Bags have been used as standard measures for a variety of commodities which were actually supplied in bags or sacks. These include:

- Cement is commonly sold in bags of 94 pounds weight, because this is about 1 cubic foot of powdered cement.
- Agricultural produce in England was sold in bags which varied in capacity depending on the place and the commodity. Examples include:
- a bag of wheat in Staffordshire would contain 3 Winchester bushels while a bag of oats would contain 6 standard bushels.
- in the West Country, apples would be sold in bags of from 16 to 24 gallons. A measure of 24 gallons was known as the Cornish bushel.

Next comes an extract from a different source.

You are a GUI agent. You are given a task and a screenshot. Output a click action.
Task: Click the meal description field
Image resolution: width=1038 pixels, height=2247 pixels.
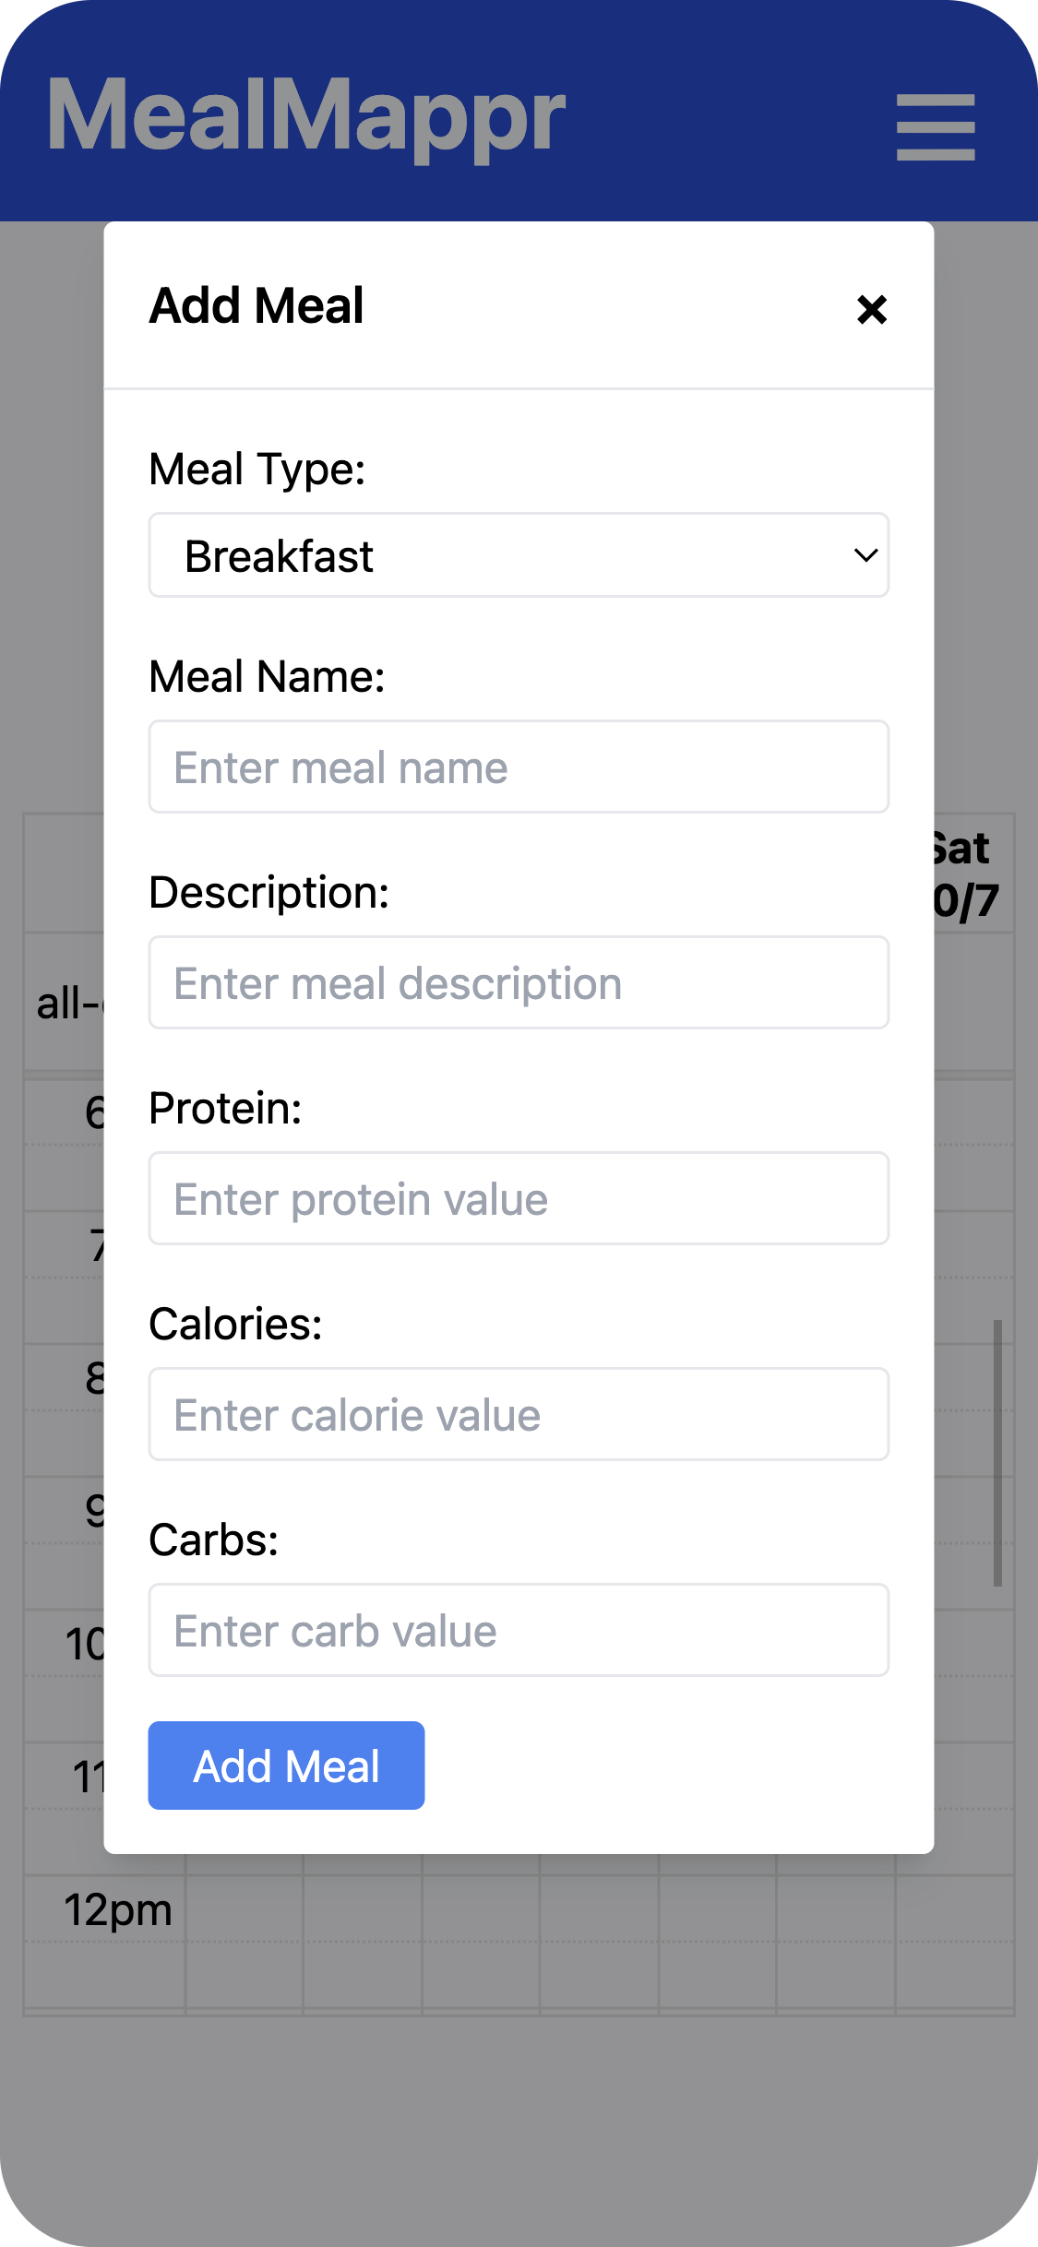pyautogui.click(x=519, y=982)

- Bags are used as units by the National Agricultural Statistics Service of the United States Department of Agriculture for the following commodities:
- coffee = 60 kg
- flour = 100 pounds
- grapefruit = 40 pounds
- rice = 100 pounds

The Oxford English Dictionary has a definition of "bag" as "A measure of quantity for produce, varying according to the nature of the commodity" and has quotations illustrating its use for hops in 1679, almonds in 1728 (where it is defined by weight as "about 3 Hundred Weight" i.e. 336 lb in Imperial units) and potatoes in 1845 (where it is a volume measure of "three bushels" - i.e. 24 impgal).